The Economic Toll: Numbers Behind the Stalemate 

The failure to reach agreements is not just a diplomatic stalemate; it has real and measurable economic consequences, particularly for India. 

Impact of U.S. Tariffs on Indian Exports & Employment (May-Oct 2025) 

Sector Export Decline Estimated Job Losses Key Factors 
Gems & Jewellery 30% (in October) 135,000 High tariff exposure; loss of U.S. market share. 
Textiles & Garments Significant drop 150,000 Missed Christmas season; summer orders at risk. 
General Merchandise 37% overall (May-Oct) Not specified 50% tariff rate making Indian goods uncompetitive. 

Table based on data from Indian trade analyses. 

Despite a surprising 19.4% year-on-year jump in total exports for November 2025, driven by strong performance in tariff-exempt sectors like engineering goods and pharmaceuticals, the pain in targeted industries is acute. Analysts warn the lack of a deal creates crippling uncertainty, causing U.S. importers to permanently shift sourcing to countries like Vietnam, Bangladesh, and Sri Lanka, which have secured lower-tariff deals with the U.S.. 

The macroeconomic impact is also significant. Financial firms estimate that the 50% tariffs could shave 0.5 to 0.6 percentage points off India’s GDP growth. Furthermore, the uncertainty is making global investors wary of betting on India as a manufacturing hub, potentially undermining its “Make in India” and “Viksit Bharat” (Developed India) ambitions. 

Strategic Pivots: Seeking Alternatives in a Divided World 

With talks stalled, both India and the EU are not sitting idle. They are actively pursuing alternative partnerships to reduce their dependence on the U.S. market and counter American pressure. 

India’s FTA Diplomacy: India is accelerating its network of free trade agreements (FTAs) as a strategic cushion against U.S. tariffs. Recent months have seen a flurry of activity: 

  • A deal with Oman, signed in December 2025, grants Indian goods zero-duty access on over 98% of Oman’s tariff lines. 
  • The hard-won agreement with the United Kingdom, concluded in May 2025. 
  • Advanced negotiations are ongoing with the European Union, New Zealand, and Chile. 

This diversification strategy aims to open new export corridors and integrate India more deeply into alternative global supply chains. 

The EU’s Geopolitical Balancing Act: Similarly, the EU is trying to prove it can be a “geoeconomic force” outside the orbit of the U.S. and China. Its key test is the long-delayed trade pact with the Mercosur bloc (Argentina, Brazil, Paraguay, Uruguay). After 25 years of negotiation, the deal was stalled again in late 2025 by European farming protests and last-minute political demands, particularly from Italy. Success would create an integrated market of 780 million consumers, giving Europe access to critical agricultural resources and a counterbalance to U.S. and Chinese economic power.
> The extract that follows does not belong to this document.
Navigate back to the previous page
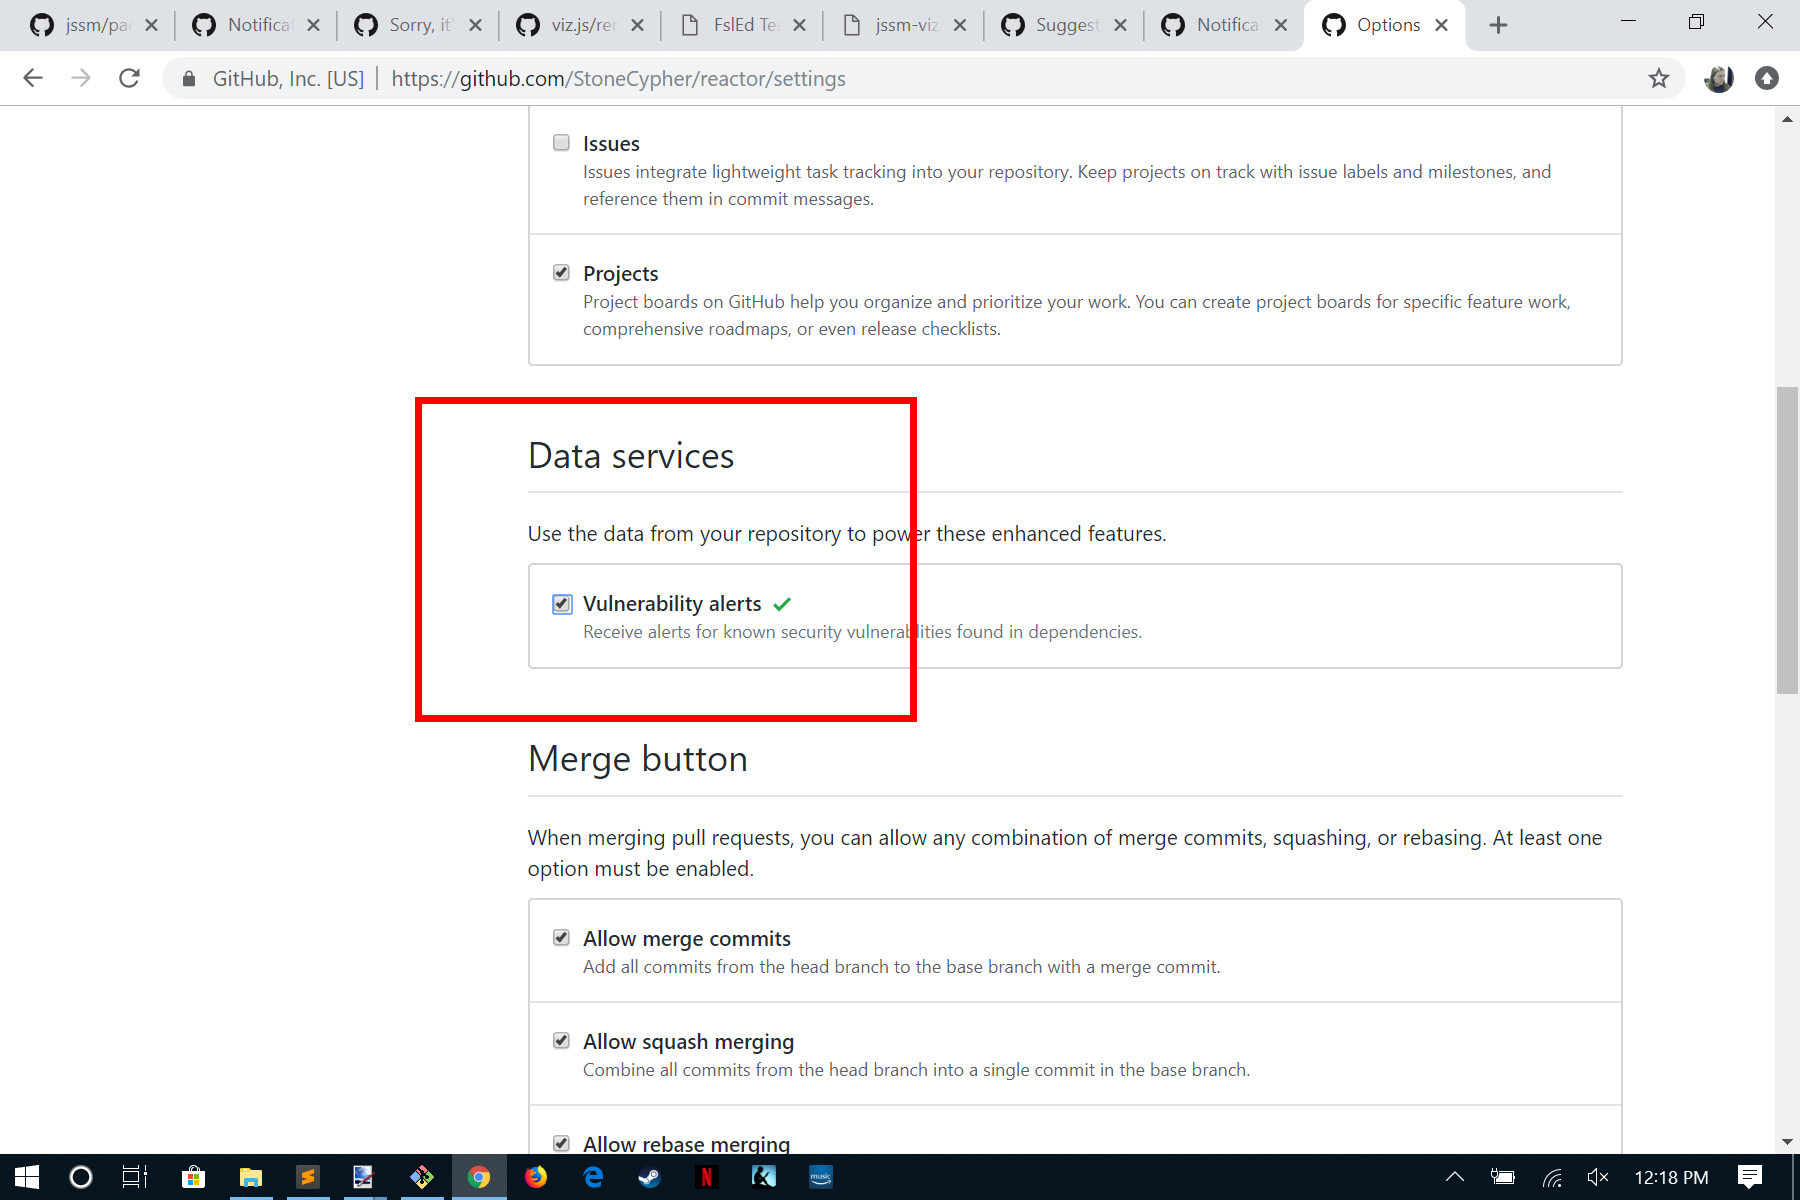The width and height of the screenshot is (1800, 1200). pos(33,78)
Failure, as one policy fellow warned, “would be a blunder of epic proportions for Europe’s ambitions”. 

Looking Ahead to 2026: More Than Just Trade 

As negotiations drag into the new year, it is clear that these are not typical disputes over tariff percentages. The U.S.-India impasse is a clash between geopolitical strategy and domestic politics, where America’s foreign policy goal of isolating Russia conflicts with India’s economic need for affordable energy and its political need to protect farmers. 

The U.S.-EU conflict represents a deeper philosophical divide over the future of technology. The U.S. champions a market-driven, innovation-first model, while the EU is building a rights-based, regulatorily dense digital ecosystem. The EU’s drive for “digital sovereignty” is, in part, a direct response to the overwhelming market power of U.S. tech giants and concerns over extraterritorial U.S. laws like the CLOUD Act. 
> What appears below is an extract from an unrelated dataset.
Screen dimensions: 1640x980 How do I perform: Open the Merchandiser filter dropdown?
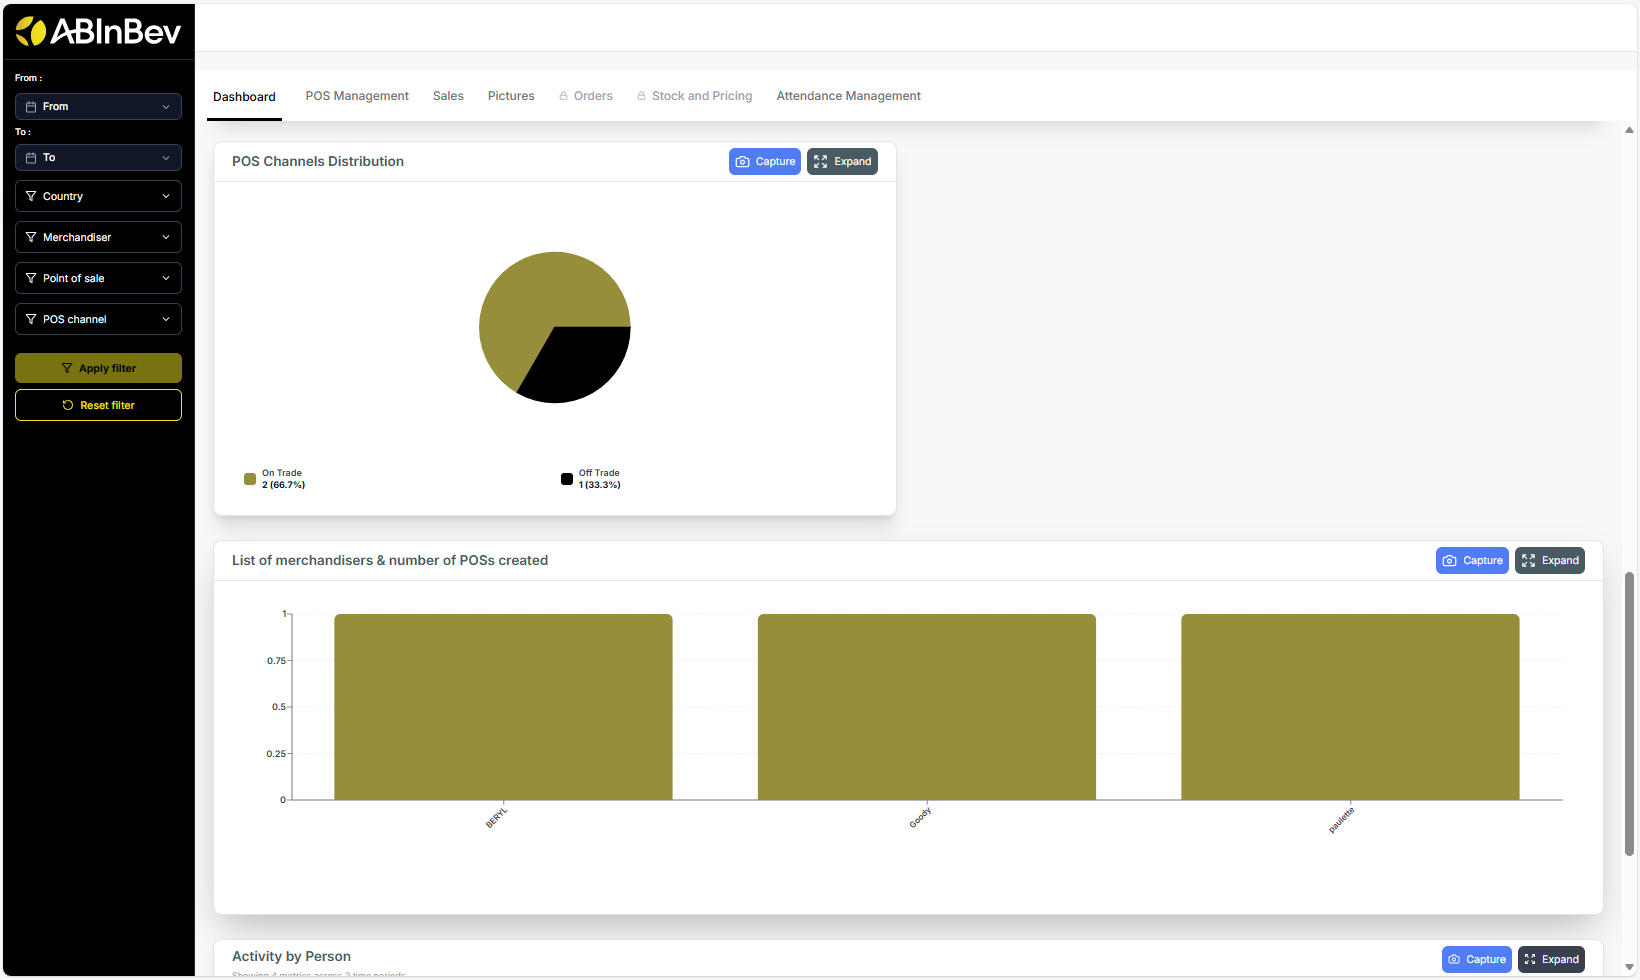point(97,237)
Ultimately, the resolution of these talks—or their continued stalemate—will signal more than just new trade terms. It will reveal whether the world’s largest democracies can reconcile their visions for a fair global economic order or if the fragmentation of the global economy into competing blocs is now an irreversible reality. The economic costs are already being counted in lost jobs and growth; the geopolitical costs of continued discord may be far greater.